One of the largest encampments began at the stream in Chinatown and extended all the way to Alala Street and around the corner before it was disbanded.

I even observed tourists asking a person standing outside their tent where they could find a public toilet on one occasion, when I went over there to take some photos.

Acrop

(photo shows beginning of Chinatown tent encampment starting right near Chinatown statue—a popular tourist attraction on the Nuuanu Stream, August 2011)

The City’s latest initiative, to finally implement Housing First best practices, is still just a plan, and an unambitious one at that.

So yes, given the absence of public toilet facilities and the lack of meaningful action to assist the homeless residents of Honolulu, there is a smell of urine on the streets of Chinatown (and elsewhere). Were there public toilets for all to use, the smell might be significantly reduced.

"They (tourists) want to see it (Chinatown). They want to take pictures. They're fascinated by the lei shops and the open markets," said Lynne Matusow, the secretary for the Downtown Neighborhood Board. "I don't think there are many places that have markets like this. They're very different than a supermarket."

"We've been trying to turn Chinatown into a tourist attraction for years," she added.

My suggestion: try harder.

You could push the City to do something about the pointless concrete columns with rusting brackets and broken lights that Mayor Mufi left behind when he left office. The space could be better used for both residents and tourists (see below).

Ugly%5B2%5D[1]



Update: After posting this, we went to Chinatown for lunch. The bridge has been fixed! See: Chinatown bridge fixed! (6/2/2013).  I’ll leave the picture below as it is, though, the repair has been a long time coming.  Next: the ugly posts? One can hope.

Next, find a way to repair the crumbling railing on the pedestrian bridge crossing Nuuanu Stream:


Finally, my suggestion: The Nuuanu Stream embankment now wasted on the unused Stonehenge posts could be a site for outdoor dining and recreation. In the Google Streetview capture below, we see the wide embankment from Kukui Street looking towards Beretania St., with the Chinese Cultural Plaza at the mid-left. The crumbling bridge is mid-right, the centerpiece of the area.

While keeping a wide promenade, tables and umbrellas could transform the area into a venue similar to Singapore’s popular hawker centers, where residents and tourists alike could relax and enjoy meals or snacks prepared (and perhaps delivered) by the many shops and restaurants inside the Cultural Plaza. The makeover could be an economic boom for the area.

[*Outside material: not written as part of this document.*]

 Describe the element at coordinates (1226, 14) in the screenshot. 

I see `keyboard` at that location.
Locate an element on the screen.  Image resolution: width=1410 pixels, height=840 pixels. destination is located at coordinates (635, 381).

That’s just my idea. Certainly, there are other possibilities. Wouldn’t almost anything be better than the neglect that the area has been subject to all these years?

Oh… I nearly forgot… to work as I’ve described will require that some actual public toilets be made available.



Comments:

Thanks for pointing out the cities short comings. Clean public bathrooms are needed all over Oahu.